How to create a correlation matrix in R

I really love correlation analysis. It's an awesome way of determining if two numeric variables have a relationship. You can also determine how strong the relationship might be. If you are looking at just 2 variables this is where the scatterplot comes into play. If you have many variables to compare, a correlation matrix is just what you need. 

I decided to create a step-by-step guide on creating a correlation matrix using the R programming language. The first step is finding a dataset to use. I'm using a dataset from an online statistics course at Penn State.
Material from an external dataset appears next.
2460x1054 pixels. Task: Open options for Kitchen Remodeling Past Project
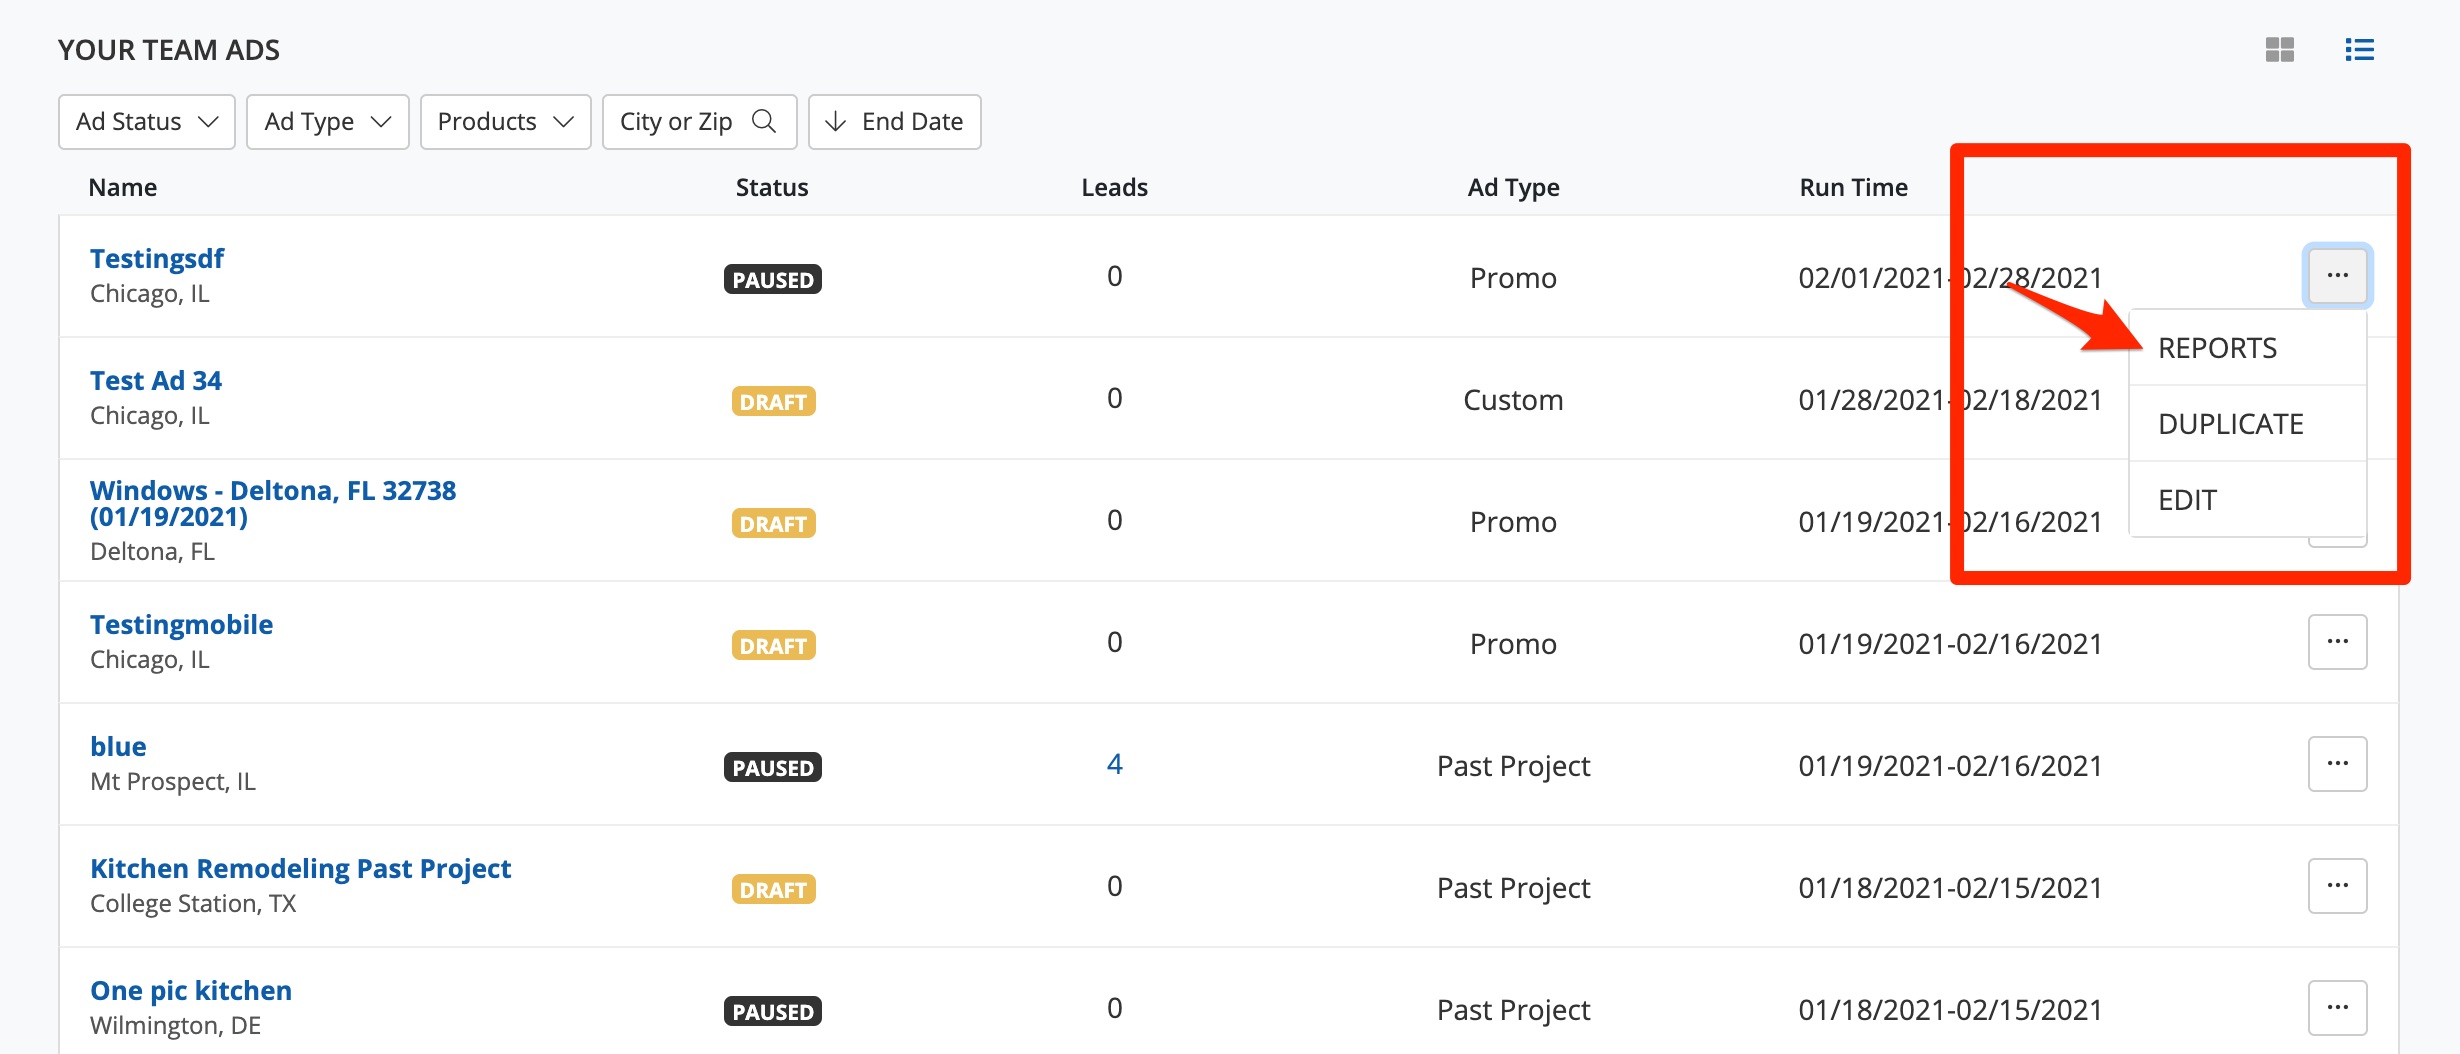[2337, 886]
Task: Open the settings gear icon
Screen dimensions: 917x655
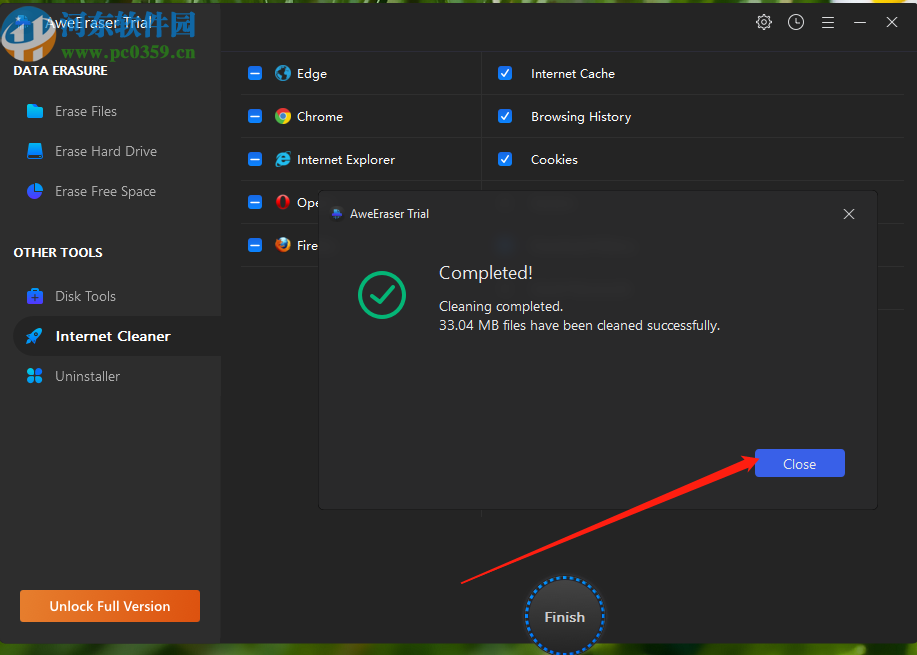Action: pos(764,22)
The data is from a study researching if a person's brain size, weight, and height can predict intelligence.

#import data from url into R Studio using read.table function
iqSize<-read.table("https://onlinecourses.science.psu.edu/stat501/sites/onlinecourses.science.psu.edu.stat501/files/data/iqsize.txt", header = TRUE)
#check dataframe
#this is an American dataset, so the participant's weight is in pounds not kilos!
head(iqSize, 3)
headfunction
#inspect the structure of your dataset
str(iqSize)
structureFunction
#use the summary function to get a run down on your dataset
#it provides a summary of all the data in your dataset
summary(iqSize)
summaryFunction
#use the base plot function to plot all your variables in a scatterplot
plot(iqSize)
This plot allows us to visualize the relationship among all variables in one image.We can see that height and weight suggests a positive correlation. (4th column, 3rd row from the top)
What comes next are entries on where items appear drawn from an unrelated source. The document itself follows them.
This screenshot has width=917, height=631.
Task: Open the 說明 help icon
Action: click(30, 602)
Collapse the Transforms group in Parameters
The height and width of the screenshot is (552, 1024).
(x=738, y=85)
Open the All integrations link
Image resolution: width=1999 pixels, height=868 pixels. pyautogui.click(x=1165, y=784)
This plot allows us to visualize the relationship among all variables in one image.
We can see that height and weight suggests a positive correlation. (4th column, 3rd row from the top)

#let's calculate correlation
corr<-cor(iqSize)

The corr() function calculates the Pearson's correlation coefficient and creates a new matrix in your environment.

#inspect matrix
corr
correlationMatrix
#let's visualize our matrix
#install ggcorrplot if needed
if(!require(devtools)) install.packages("devtools")
devtools::install_github("kassambara/ggcorrplot")
#load visualization libraries ggplot2 and ggcorrplot 
library(ggplot2)
library(ggcorrplot)
#plot the correlation matrix visual
ggcorrplot(corr)
correlationPlot.png
#add correlation coefficients & reorder matrix using hierarchical clustering
ggcorrplot(corr, hc.order = TRUE, type = "lower", lab = TRUE)
Now that looks better!

Now that looks better!

#you can also display the upper triangular of the correlation matrix by changing the type from 'lower' to 'upper'
ggcorrplot(corr, hc.order = TRUE, type = "upper", lab = TRUE)
UpperCorrMatrix
#you can also plot the matrix using circles
ggcorrplot(corr, lab = TRUE, type = "lower", method="circle")
Now you have your correlation matrix with the corresponding correlation coefficients for easy visualization.
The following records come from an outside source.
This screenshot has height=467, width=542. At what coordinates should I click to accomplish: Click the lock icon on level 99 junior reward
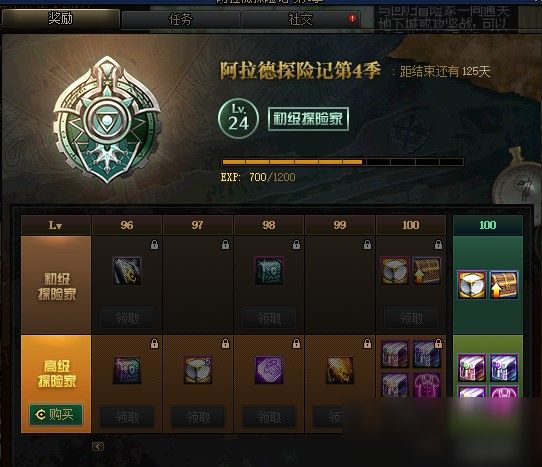click(367, 245)
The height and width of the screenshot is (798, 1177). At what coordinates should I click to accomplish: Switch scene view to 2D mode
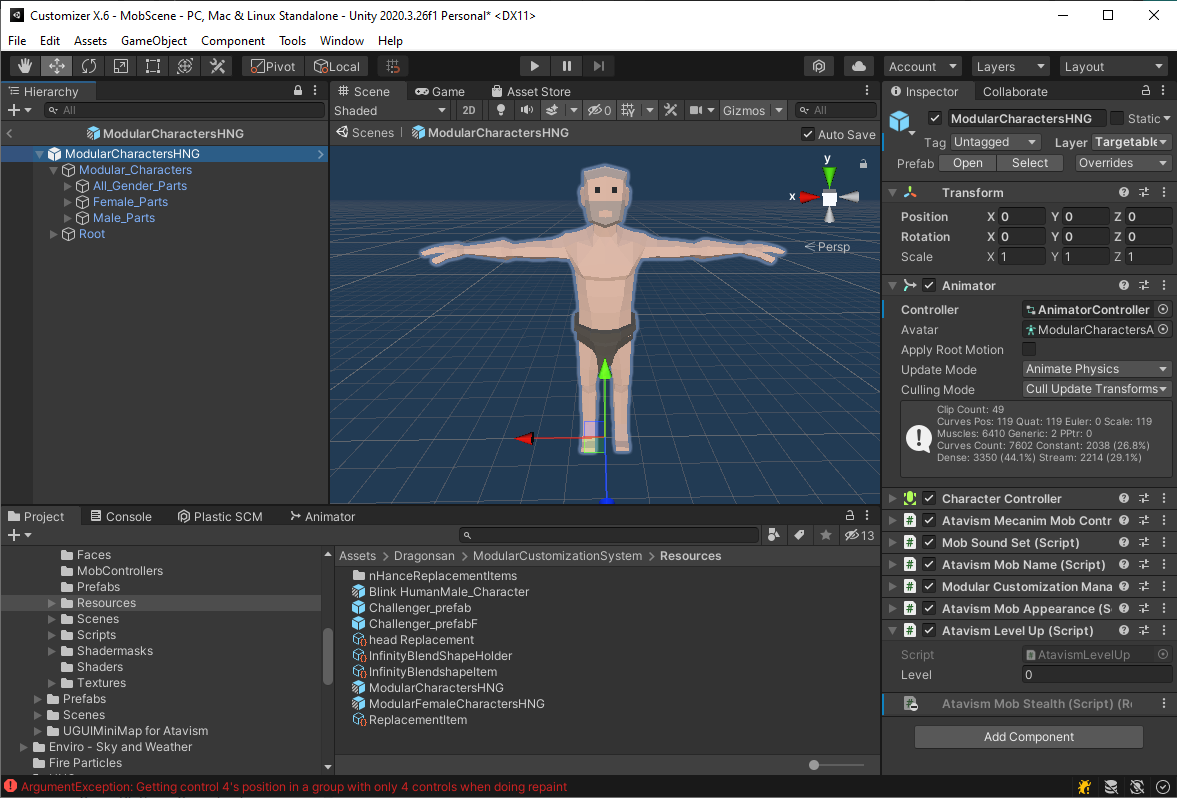click(x=470, y=110)
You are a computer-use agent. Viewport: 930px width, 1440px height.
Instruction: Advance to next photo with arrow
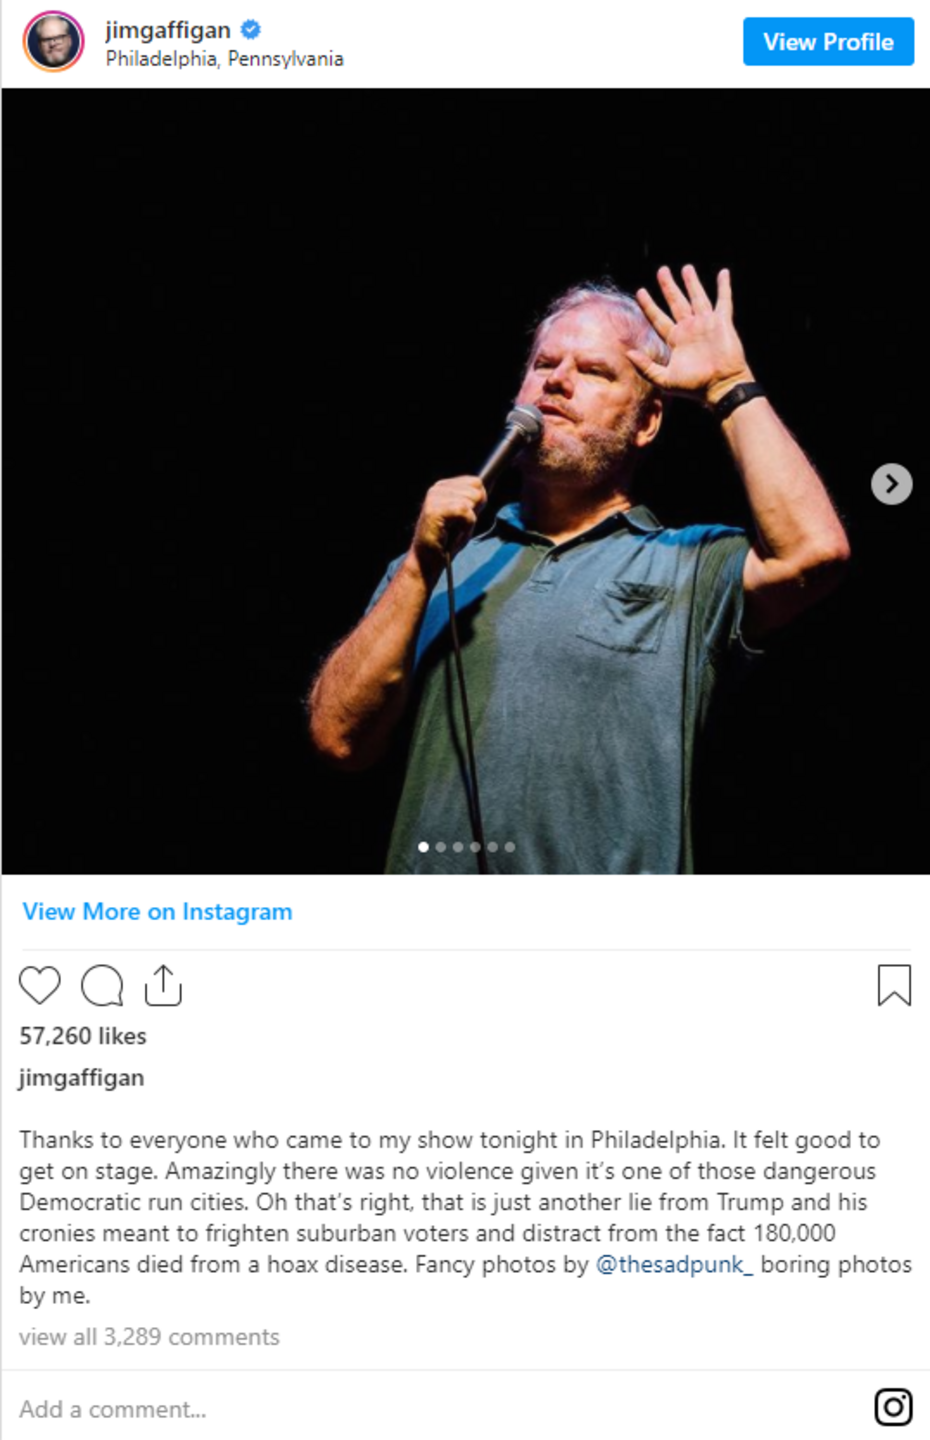point(891,485)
Now you have your correlation matrix with the corresponding correlation coefficients for easy visualization.

If you want to continue the example on the Stat 501 course page to get your regression equation, residuals, and R-squared, use the fit function to  run your regression analysis similar to the example shown using Minitab.

fit <- lm(PIQ~ Brain + Height + Weight, data=iqSize)
summary(fit)

 

A correlation matrix is a great way of visualizing numeric data if you want find out if your variables are correlated. Happy analyzing!